L’agence de Grenoble de CDC Habitat organise depuis 2021 des collectes de déchets sur certains sites en s’appuyant sur la déchetterie mobile de la Métropole. Des expériences aux succès différents qui poussent les équipes à affiner le dispositif à chaque fois.

Lancées en 2018 par Grenoble-Alpes Métropole, les déchetteries mobiles sont des dispositifs imaginés pour lutter contre les dépôts sauvages de déchets, notamment encombrants, et sensibiliser les habitants au tri. Mobiles comme leur nom l’indique, elles s’installent pour une ou plusieurs journées directement au cœur des quartiers, le plus souvent à la demande des bailleurs sociaux qui souhaitent mener des actions de proximité auprès de leurs locataires.

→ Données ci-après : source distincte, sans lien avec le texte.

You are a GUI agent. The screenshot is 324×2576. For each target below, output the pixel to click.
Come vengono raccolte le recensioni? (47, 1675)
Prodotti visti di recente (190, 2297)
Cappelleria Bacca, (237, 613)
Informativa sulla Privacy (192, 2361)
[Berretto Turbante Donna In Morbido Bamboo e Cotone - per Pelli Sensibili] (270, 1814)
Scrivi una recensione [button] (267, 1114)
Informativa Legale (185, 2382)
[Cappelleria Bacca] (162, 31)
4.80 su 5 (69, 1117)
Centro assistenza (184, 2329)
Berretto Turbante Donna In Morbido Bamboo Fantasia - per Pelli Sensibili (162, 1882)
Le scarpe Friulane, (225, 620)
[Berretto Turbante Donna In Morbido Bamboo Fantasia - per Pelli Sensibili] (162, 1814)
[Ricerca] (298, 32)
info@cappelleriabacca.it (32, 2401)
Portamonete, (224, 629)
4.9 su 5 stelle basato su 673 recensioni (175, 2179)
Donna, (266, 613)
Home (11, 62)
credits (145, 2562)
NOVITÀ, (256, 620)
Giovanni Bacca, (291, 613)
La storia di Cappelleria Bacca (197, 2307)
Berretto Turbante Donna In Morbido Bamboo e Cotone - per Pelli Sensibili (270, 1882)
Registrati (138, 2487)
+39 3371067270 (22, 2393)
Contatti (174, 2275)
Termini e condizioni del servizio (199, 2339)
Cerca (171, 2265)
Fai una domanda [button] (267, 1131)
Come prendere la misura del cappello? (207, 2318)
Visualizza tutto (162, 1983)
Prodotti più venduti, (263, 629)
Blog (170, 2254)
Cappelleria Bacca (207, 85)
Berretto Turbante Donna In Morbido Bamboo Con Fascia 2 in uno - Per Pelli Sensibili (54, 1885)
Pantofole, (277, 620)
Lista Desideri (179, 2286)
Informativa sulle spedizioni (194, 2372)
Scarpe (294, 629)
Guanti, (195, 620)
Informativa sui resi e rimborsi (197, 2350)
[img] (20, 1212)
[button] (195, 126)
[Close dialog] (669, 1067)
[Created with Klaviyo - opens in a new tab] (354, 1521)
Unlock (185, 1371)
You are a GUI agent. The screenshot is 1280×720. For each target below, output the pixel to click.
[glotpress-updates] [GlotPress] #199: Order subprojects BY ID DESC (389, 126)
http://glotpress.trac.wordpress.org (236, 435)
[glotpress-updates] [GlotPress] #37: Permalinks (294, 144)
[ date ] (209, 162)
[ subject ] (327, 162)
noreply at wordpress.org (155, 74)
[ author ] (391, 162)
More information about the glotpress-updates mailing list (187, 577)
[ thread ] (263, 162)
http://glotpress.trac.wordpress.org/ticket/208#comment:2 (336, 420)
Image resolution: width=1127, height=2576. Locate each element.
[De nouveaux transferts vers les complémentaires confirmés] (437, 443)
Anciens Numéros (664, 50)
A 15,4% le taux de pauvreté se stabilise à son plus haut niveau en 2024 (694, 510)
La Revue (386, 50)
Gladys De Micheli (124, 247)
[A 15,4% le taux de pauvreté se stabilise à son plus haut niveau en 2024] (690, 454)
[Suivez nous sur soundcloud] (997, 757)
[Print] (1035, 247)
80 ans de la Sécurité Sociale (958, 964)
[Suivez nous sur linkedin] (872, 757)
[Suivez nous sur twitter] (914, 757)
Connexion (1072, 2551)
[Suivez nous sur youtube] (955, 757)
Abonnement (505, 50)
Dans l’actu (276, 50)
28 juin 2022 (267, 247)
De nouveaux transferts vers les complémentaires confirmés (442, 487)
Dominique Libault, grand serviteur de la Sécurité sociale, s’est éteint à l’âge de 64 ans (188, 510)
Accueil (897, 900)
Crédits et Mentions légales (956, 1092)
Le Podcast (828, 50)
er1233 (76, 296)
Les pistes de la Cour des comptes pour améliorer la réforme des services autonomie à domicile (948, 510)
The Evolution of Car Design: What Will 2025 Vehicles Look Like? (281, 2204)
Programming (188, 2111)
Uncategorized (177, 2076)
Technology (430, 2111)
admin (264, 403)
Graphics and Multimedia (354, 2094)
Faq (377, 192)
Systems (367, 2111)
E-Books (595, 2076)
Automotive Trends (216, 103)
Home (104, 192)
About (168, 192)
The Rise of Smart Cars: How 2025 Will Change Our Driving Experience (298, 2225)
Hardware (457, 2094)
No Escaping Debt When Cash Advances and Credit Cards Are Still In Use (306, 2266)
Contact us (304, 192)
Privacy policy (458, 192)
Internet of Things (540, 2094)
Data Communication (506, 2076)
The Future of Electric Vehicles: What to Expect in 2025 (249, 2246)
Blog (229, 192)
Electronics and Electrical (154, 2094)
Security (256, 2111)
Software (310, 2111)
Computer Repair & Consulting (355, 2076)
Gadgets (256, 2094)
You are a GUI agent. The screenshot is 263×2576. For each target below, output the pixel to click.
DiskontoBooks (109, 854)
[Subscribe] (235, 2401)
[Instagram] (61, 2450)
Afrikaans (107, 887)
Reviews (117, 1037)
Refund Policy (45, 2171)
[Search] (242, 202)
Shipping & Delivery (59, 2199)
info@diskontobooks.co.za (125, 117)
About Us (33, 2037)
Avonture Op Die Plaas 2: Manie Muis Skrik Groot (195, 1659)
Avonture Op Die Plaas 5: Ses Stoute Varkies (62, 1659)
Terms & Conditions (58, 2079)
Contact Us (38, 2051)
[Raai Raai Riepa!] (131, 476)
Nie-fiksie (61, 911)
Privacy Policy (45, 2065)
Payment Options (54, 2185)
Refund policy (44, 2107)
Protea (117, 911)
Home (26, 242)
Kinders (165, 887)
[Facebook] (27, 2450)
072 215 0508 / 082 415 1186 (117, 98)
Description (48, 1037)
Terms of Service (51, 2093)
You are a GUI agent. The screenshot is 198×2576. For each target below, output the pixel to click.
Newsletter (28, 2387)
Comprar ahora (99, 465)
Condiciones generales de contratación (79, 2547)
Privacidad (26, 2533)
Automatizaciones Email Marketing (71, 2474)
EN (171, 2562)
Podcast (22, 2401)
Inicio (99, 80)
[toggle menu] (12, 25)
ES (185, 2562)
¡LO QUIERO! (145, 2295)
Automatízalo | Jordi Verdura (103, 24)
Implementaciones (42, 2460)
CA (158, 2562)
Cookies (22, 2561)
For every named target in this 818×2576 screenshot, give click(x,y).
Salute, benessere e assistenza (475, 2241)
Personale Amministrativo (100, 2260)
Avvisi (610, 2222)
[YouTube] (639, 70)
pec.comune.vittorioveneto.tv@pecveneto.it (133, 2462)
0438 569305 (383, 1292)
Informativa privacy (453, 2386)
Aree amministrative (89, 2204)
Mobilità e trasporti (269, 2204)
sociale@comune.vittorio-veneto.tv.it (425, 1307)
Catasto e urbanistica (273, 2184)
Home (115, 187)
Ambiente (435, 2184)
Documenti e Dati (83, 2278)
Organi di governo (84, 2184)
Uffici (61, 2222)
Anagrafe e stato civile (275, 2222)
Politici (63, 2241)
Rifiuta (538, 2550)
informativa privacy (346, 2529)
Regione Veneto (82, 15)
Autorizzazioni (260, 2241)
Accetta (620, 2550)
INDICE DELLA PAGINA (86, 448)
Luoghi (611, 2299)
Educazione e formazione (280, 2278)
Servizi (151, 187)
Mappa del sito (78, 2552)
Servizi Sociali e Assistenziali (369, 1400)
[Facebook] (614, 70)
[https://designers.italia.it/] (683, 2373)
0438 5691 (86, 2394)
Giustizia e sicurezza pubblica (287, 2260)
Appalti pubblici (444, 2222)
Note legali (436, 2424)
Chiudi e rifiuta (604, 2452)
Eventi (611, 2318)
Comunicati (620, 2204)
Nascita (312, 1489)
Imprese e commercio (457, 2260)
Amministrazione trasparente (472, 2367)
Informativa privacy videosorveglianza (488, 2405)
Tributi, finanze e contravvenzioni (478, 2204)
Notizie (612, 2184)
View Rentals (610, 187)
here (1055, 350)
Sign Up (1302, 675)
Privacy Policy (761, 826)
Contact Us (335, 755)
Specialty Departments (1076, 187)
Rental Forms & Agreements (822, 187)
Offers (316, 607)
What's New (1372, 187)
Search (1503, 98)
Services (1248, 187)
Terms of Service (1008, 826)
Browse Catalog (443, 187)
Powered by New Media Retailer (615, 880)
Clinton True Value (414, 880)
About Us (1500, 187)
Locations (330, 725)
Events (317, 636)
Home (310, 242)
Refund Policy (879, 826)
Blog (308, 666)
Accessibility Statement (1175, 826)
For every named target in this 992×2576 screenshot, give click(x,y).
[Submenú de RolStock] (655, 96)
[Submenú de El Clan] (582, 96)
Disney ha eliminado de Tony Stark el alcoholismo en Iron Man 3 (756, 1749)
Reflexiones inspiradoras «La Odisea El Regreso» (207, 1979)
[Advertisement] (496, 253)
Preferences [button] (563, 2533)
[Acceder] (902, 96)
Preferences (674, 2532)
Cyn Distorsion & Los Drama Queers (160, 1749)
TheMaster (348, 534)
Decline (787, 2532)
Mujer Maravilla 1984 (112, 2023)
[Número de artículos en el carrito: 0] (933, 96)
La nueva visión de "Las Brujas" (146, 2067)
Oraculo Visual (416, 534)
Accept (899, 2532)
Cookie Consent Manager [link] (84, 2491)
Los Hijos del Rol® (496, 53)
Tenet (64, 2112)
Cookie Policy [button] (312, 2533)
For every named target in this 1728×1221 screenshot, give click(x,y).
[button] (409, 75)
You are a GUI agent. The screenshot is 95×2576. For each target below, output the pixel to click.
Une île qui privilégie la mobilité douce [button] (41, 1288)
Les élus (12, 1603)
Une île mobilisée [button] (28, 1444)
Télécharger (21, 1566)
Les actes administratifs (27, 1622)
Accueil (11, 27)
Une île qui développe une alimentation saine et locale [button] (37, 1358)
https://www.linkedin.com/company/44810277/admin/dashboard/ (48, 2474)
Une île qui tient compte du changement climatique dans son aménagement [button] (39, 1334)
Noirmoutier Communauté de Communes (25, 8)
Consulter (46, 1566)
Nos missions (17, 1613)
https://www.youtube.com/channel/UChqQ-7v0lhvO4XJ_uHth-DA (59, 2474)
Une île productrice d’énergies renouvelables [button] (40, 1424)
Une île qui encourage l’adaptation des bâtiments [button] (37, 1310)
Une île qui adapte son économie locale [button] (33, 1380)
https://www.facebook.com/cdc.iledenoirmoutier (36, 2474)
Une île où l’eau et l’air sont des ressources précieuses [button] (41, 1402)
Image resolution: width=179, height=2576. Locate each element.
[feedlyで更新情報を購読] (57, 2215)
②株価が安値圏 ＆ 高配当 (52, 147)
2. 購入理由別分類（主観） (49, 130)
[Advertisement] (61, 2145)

« Depuis l’an dernier, nous essayons d’imaginer des manières d’intégrer ces déchetteries mobiles dans des petits événements sur nos sites, afin d’inviter nos locataires à descendre leurs encombrants et à profiter d’animations conviviales autour du réemploi, du recyclage et du tri », explique Amélie Joffrion, responsable de secteur à l’agence de Grenoble. « Cela va du petit stand de troc de jouets ou de meubles en bois jusqu’aux rencontres avec la CLCV (Consommation Logement Cadre de Vie), l’association nationale des consommateurs et usagers, l’idée étant de nouer un dialogue avec des publics assez peu sensibles à ces questions ».

Après une première expérience concluante menée à Echirolles l’an dernier, CDC Habitat a décliné le format sur la commune voisine d’Eybens, au sein d’une résidence d’une cinquantaine de logements où des encombrants fleurissent régulièrement sur les trottoirs et les abords du site. Si l’événement s’est déroulé dans des conditions similaires et a permis de récolter quelques meubles abîmés et quelques vieux appareils d’électroménager, la dynamique s’est avérée moins porteuse localement – soulignant à quel point le travail de sensibilisation aux écogestes doit s’inscrire dans la durée.

« Malgré un gros travail de portage et de communication en amont de l’événement, nous avons eu du mal à mobiliser les locataires », confirme Amélie Joffrion. « Nous nous sommes rendu compte que les encombrants qui s’amassent parfois dans la rue ne venaient pas de chez eux et qu’ils ne se sentaient donc pas spécialement concernés – même s’ils étaient contents de les voir disparaître. Idem pour les immeubles voisins que nous avions aussi invités, nous avons eu quelques participants mais pas forcément autant qu’espéré ».

Pour autant, pas question pour CDC Habitat de baisser les bras. Si le Groupe est engagé de longue date dans une démarche globale de développement durable, les équipes de terrain savent que l’alchimie locale est parfois complexe à trouver et qu’il faut souvent s’y prendre à plusieurs reprises pour commencer à obtenir des résultats concrets. Du coup l’agence de Grenoble prévoit déjà d’organiser d’autres collectes événementielles sur son patrimoine dans les prochains mois – et réfléchit à des formats plus classiques ou de simples campagnes de communication pour les sites qui se prêtent moins à ces rencontres.

« Chaque opération est un coût pour le bailleur qui mobilise des moyens pour informer les locataires et organiser le Jour J, et pour la Métropole qui fait venir spécialement une déchetterie mobile », conclut Amélie Joffrion. « Mais c’est un investissement nécessaire si l’on veut faire évoluer les mentalités sur le long-terme. A nous d’ajuster nos actions ».